Azerbaijani writer and literatus

Firidun bey Ahmad bey oglu Kocharli or Kocharlinski (Firidun bəy Köçərli; Фиридун-бек Кочарлинский or Кочарли) (26 January 1863, in Shusha – 1920, in Ganja) was a prominent Azerbaijani writer, philologist, and literary critic.

==Life==
Kocharli was born in 1863 in Shusha being the only child of Ahmad bey Kocharli. Firidun graduated from the local Russian-Muslim school and was admitted to the Transcaucasian Teachers Seminary in Gori. Upon receiving his diploma in 1885, he started teaching Azerbaijani and religion at a Russian-Muslim school in Yerevan. In 1895 he was invited back to Gori to teach at his alma mater.

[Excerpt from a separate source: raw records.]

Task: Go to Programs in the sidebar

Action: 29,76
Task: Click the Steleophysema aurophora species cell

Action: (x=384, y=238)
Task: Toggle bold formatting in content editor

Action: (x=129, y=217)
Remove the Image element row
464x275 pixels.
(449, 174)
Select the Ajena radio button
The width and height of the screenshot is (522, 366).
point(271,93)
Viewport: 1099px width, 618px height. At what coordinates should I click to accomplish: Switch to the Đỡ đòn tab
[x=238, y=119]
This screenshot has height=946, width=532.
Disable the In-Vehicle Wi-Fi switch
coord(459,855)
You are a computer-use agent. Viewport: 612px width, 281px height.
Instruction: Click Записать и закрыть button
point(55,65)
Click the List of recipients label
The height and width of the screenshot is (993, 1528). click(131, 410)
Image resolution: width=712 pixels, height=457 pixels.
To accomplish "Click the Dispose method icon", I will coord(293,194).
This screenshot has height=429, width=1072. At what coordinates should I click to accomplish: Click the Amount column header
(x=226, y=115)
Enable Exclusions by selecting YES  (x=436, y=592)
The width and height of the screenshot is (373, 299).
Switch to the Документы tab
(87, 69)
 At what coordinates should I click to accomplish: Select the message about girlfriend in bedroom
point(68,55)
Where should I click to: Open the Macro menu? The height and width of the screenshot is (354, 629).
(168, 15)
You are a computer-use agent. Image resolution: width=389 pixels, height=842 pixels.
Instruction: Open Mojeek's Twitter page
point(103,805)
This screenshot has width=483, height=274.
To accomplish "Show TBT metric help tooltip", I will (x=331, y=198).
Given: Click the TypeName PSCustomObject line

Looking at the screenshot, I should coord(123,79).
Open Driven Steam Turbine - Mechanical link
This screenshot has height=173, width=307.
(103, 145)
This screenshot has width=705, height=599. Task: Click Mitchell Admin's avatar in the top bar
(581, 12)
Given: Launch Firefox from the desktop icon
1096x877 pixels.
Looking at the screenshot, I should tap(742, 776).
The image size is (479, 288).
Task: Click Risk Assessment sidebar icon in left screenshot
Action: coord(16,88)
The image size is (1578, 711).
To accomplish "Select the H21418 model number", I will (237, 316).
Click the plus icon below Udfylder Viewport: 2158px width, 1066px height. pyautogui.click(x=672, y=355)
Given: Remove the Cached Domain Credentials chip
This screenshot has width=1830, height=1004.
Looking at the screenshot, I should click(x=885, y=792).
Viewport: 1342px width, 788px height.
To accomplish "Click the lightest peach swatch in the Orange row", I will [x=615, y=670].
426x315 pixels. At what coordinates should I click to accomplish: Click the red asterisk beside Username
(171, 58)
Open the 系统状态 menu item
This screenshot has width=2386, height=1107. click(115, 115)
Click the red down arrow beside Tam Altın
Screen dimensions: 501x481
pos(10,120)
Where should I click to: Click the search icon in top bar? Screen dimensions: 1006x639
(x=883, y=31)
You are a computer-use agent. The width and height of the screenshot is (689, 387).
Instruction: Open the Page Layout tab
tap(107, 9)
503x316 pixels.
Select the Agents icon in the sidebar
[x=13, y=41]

He was one of the first Azerbaijani literati to raise questions about standards for the written Azerbaijani language. In 1895 he wrote his first article Tatar Comedies ("Tatar" was a common Russian name for Azerbaijanis before 1920), followed by Essays on Our Literature (1904). In 1903 he published his first academic work entitled Literature of the Azerbaijani Tatars, a critical piece that contains information on 130 Azerbaijani writers and poets. In the following years he published some smaller works like Mirza Fatali Akhundov (1911) and Gift to Children (1912). Kocharli also translated works of European, mostly Russian authors into Azerbaijani. His major academic work is Topics on the History of Azerbaijani Literature, which was published only in 1925, five years following his death. It was one of the first successful attempts to compile scientific data on the history and development of Azerbaijani literature. Yusif Vazir Chamanzaminli, who greatly admired Kocharli, had published in Istanbul in 1921. A copy of this book is in the Azerbaijan Republic State History Archives in Baku.

In 1917–1918 he was member of the Azerbaijani National Council. In 1918–1920 Kocharli was elected to the parliament of the Azerbaijan Democratic Republic.

He was killed in Ganja in the spring of 1920.

He was married to Badisabah Kocharli, née Vakilova, a Gazakh-native teacher who later worked in Baku, Zagatala, and Shaki.

==Heritage==
In the Soviet era, Kocharli's works remained largely unknown due to his political affiliation with the anti-Communist Musavat Party. It was not until 1957 when Bakir Nabiyev, a graduate student in the Azerbaijan State University, started researching the heritage of Kocharli accessing archives and interviewing some of his surviving colleagues and students. In 1960 Nabiyev published the first monograph dedicated to the contributions of Kocharli into scientific literature.